The man charged with revitalising the University of Pristina, the earliest victim of Slobodan Milosevic's nationalist ambition, this week continued his campaign to put it back on the map.

Michael Daxner, joint head of the education department of the United Nations interim administration in Kosovo and international administrator of the university, was in Cracow as an observer at the Council of Europe education ministers' conference.

Events in Belgrade may distract the international community from reconstruction in Kosovo, but Mr Daxner believes that Council of Europe involvement in rebuilding the university after its ten-year division by language and ethnicity will be a lasting commitment.

Steps are being taken to hire new faculty for the first time in a decade and with council involvement, a new legal framework is at last being implemented.

Rewriting the statutes of the university is a milestone in a process fraught with complications, not least the UN's determination to create a multi-ethnic, bilingual university when all but the most determined Serb residents of Kosovo have retreated over the border.

"Hopefully, next week an interim statute will come into effect. The wording is inclusive. Kosovo is multi-ethnic. We have the Albanian majority and two significant minorities, one the Serbian population, that should have protection," Mr Daxner said.

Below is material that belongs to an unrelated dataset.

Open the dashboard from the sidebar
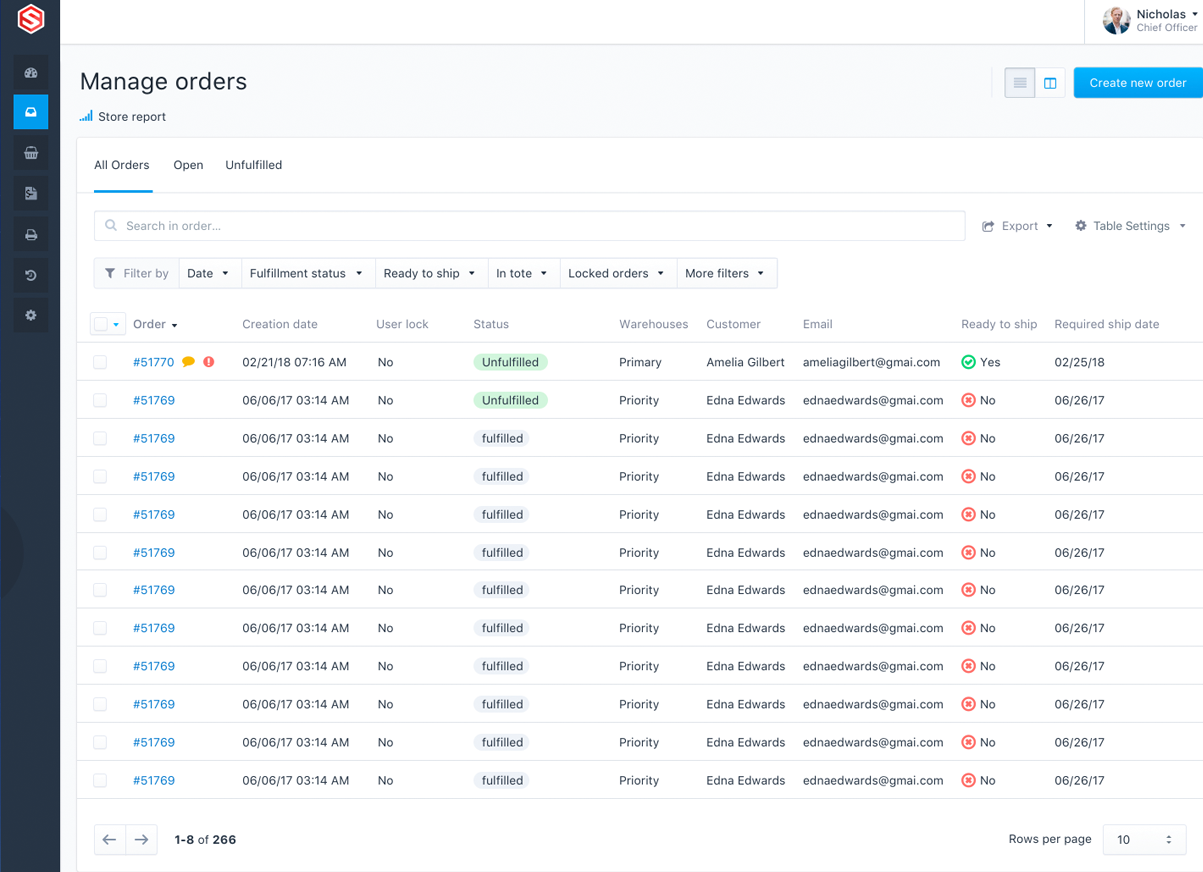The height and width of the screenshot is (872, 1203). [30, 73]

"The Serbs must keep themselves ready to return to a joint university, but at the moment the Albanians would not accept it.

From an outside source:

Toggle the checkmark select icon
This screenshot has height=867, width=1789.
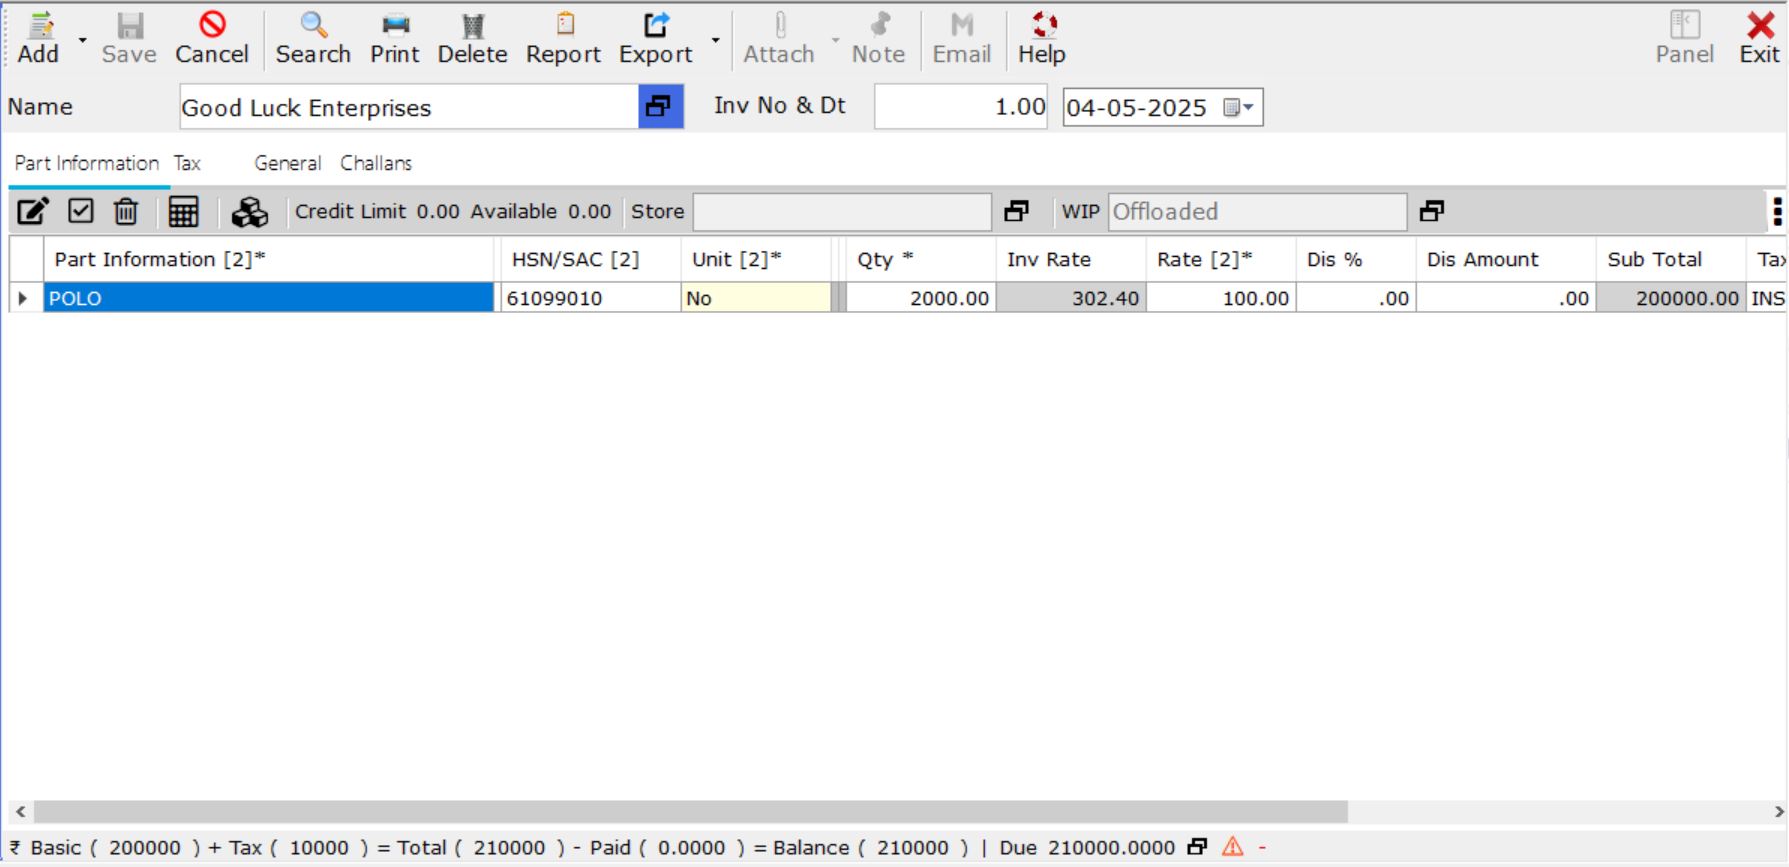click(x=81, y=212)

"The message to those Serbs from Kosovo studying in Serbia or unofficially in Kosovo is that if they want to return, they will represent a minority language - there will be no bilingual system."

Not all Council of Europe involvement in Pristina has been successful. It supported a European Student Information Bureau project to establish a transparent method for elections to the university's student union. The elections, scheduled for last autumn, were delayed until May and conducted in a way that the council concedes "did not meet the requirements of a democratic election".